Restate the listing that follows word for word, without its pictures.
++++ Provided data ++++
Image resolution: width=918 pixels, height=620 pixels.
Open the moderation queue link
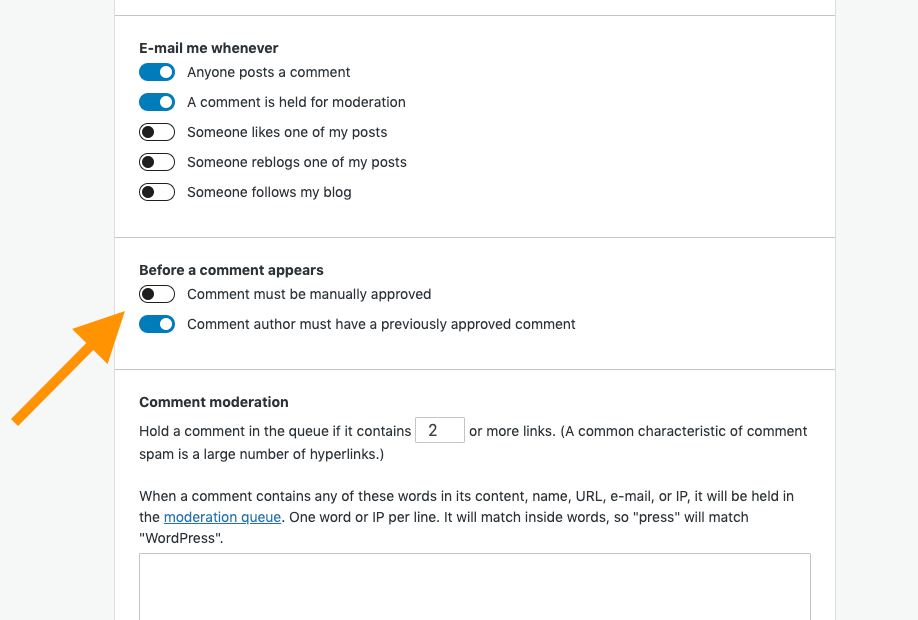(222, 517)
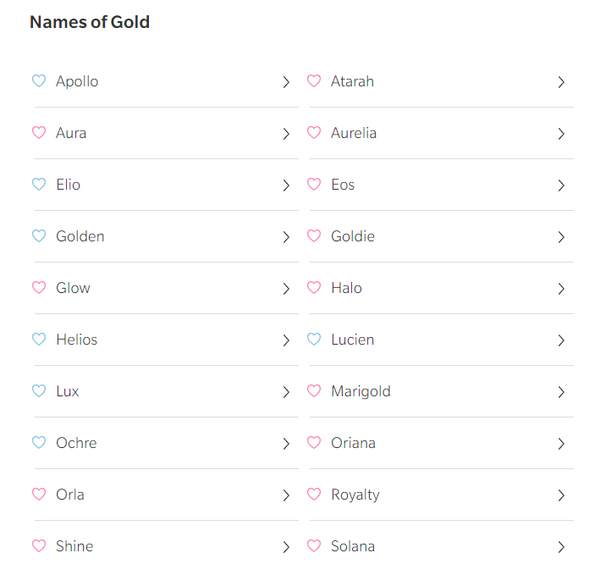Heart the name Goldie
This screenshot has height=564, width=600.
point(314,236)
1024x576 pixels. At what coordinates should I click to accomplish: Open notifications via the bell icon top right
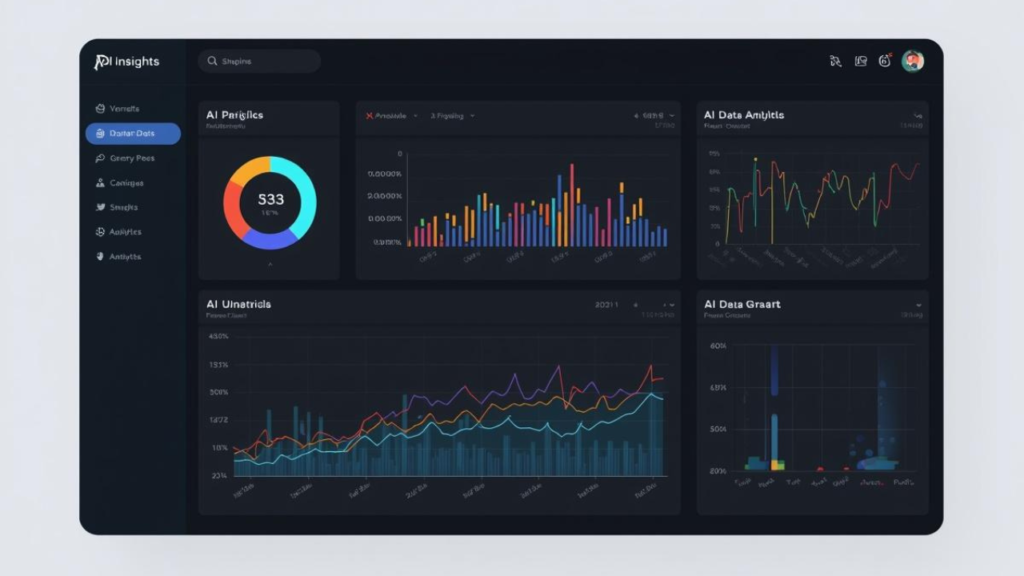click(836, 61)
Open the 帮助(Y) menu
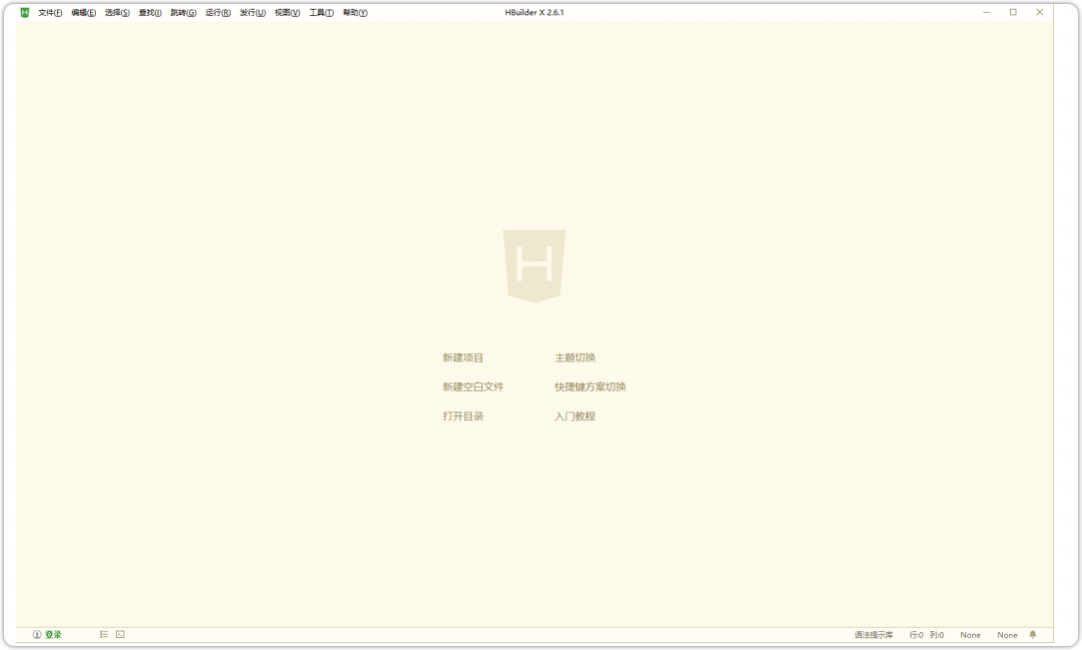The width and height of the screenshot is (1082, 650). point(353,12)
++++
Solution for this task
Image resolution: width=918 pixels, height=620 pixels.
Open the moderation queue link
(222, 517)
Heart the name Goldie
This screenshot has height=564, width=600.
point(314,236)
1024x576 pixels. At what coordinates should I click to accomplish: Open notifications via the bell icon top right
click(836, 61)
Open the 帮助(Y) menu
The width and height of the screenshot is (1082, 650). point(353,12)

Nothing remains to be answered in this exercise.